Congress and the DOD estimates on the number of private contractors in Iraq and Afghanistan range from 40,000 to 180,000, but most of those are in nonsecurity support roles.
Food service workers, convoy drivers and other nonsecurity contractors would not be affected by the legislation.
Lawmakers at Wednesday’s event estimated the six-month timeline for diplomatic bodyguards would likely affect about 900 security contractors, a force size they said could easily be replaced with troops already in those countries.
They dismissed claims that troops would need to undergo major retraining to act as bodyguards, noting that many guardsmen and reservists have been filling nontraditional roles in Iraq and Afghanistan over the last few years.
Schakowsky also noted that contractors’ pay is typically far above the troops they work beside, potentially damaging morale and hurting retention efforts.

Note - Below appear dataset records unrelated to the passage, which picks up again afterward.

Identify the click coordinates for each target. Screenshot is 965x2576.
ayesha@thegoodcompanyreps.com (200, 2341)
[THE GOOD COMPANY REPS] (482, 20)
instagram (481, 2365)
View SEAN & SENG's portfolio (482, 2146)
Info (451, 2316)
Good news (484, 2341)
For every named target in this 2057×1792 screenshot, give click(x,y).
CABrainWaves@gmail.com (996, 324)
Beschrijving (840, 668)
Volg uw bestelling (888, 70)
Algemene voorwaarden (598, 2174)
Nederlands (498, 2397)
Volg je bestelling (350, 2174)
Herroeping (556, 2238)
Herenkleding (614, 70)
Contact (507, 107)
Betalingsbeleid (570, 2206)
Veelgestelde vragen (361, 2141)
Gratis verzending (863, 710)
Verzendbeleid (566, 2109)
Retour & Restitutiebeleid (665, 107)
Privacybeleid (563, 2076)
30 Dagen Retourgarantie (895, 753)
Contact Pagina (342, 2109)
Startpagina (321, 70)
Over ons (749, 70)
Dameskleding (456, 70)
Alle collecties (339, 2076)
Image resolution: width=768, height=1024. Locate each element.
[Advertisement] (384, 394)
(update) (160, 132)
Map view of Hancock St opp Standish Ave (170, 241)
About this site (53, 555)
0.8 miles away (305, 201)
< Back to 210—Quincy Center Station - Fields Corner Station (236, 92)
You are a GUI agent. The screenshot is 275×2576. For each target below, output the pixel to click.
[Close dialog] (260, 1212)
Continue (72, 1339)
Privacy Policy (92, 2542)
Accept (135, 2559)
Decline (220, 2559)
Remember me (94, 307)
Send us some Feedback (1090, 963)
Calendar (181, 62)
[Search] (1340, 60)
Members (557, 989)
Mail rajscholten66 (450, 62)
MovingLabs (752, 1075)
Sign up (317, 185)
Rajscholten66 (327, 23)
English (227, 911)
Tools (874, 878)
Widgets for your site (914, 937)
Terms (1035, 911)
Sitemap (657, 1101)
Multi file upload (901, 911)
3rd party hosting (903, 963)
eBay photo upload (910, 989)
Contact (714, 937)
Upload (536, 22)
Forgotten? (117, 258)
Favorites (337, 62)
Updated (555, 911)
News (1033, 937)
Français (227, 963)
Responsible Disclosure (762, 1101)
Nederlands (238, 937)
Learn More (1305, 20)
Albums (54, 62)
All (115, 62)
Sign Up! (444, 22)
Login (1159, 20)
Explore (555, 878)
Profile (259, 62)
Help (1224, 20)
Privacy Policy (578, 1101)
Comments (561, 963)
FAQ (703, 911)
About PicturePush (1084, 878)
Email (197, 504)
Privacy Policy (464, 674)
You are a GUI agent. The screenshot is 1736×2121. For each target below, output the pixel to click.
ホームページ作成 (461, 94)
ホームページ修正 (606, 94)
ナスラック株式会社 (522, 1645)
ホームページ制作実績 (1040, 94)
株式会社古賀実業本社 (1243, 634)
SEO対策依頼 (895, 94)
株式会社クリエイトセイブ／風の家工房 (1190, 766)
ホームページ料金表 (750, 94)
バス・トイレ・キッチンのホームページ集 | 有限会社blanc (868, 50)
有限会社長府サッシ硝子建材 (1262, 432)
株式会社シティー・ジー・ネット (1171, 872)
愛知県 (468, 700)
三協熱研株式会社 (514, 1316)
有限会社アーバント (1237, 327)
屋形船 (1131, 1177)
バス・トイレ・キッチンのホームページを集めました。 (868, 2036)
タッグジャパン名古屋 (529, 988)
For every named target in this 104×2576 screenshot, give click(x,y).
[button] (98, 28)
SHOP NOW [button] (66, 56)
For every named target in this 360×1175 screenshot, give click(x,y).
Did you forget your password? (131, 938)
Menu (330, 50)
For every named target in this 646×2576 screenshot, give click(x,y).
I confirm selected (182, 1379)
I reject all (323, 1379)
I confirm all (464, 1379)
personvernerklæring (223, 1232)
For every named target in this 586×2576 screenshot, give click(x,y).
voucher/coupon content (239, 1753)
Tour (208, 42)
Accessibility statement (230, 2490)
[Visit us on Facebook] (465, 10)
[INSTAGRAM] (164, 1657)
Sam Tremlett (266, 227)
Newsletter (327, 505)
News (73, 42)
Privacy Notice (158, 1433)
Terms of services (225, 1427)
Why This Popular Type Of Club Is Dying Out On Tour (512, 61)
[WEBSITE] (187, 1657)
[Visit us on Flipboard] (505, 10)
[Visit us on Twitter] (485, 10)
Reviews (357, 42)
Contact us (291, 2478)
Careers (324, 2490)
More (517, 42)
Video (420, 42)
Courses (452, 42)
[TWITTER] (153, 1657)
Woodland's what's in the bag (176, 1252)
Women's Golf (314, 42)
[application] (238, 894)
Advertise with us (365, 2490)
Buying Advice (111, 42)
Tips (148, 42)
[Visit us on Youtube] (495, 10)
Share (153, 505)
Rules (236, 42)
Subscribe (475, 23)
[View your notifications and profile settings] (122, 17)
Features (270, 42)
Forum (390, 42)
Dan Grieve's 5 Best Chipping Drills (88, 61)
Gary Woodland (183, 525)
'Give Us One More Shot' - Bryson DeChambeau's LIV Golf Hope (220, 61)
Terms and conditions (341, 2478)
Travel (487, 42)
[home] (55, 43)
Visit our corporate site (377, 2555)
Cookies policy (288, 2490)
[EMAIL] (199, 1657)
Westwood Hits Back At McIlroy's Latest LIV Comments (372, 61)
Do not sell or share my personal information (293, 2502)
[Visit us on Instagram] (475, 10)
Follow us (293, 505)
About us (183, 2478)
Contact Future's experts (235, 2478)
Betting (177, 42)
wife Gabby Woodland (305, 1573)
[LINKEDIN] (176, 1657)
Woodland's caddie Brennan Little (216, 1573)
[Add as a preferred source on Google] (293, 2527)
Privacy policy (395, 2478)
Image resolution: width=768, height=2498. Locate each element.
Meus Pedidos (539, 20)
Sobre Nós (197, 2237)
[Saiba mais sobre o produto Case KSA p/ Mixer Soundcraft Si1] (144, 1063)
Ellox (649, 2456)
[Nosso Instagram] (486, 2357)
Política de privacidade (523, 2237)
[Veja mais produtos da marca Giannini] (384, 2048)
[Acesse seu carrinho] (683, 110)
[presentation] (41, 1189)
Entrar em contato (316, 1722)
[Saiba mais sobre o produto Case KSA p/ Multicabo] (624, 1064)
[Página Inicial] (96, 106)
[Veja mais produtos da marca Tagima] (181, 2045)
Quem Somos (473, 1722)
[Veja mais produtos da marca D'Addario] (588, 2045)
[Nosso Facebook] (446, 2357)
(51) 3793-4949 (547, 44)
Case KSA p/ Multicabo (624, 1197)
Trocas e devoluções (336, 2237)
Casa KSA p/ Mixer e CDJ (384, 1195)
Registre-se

But more importantly, the lawmakers said, the U.S. needs to take a stance against the use of contractors for those type of tasks. Rep. Bob Filner, D-Calif., called companies like Blackwater and DynCorp “mercenaries” whose main motivation is profit, not the ideals and honor that the military stands for.
Danica Zovko, whose son Jerry was killed while working for Blackwater in Fallujah in 2004, said she believes stricter reporting guidelines will also refocus attention on the contractors who are doing positive work in Iraq, thereby helping to keep them safer.
No timeline has been scheduled for hearings on the bill. Sen. Bernie Sanders, I-Vt., spoke at Wednesday’s event and pledged to support the measure in the Senate.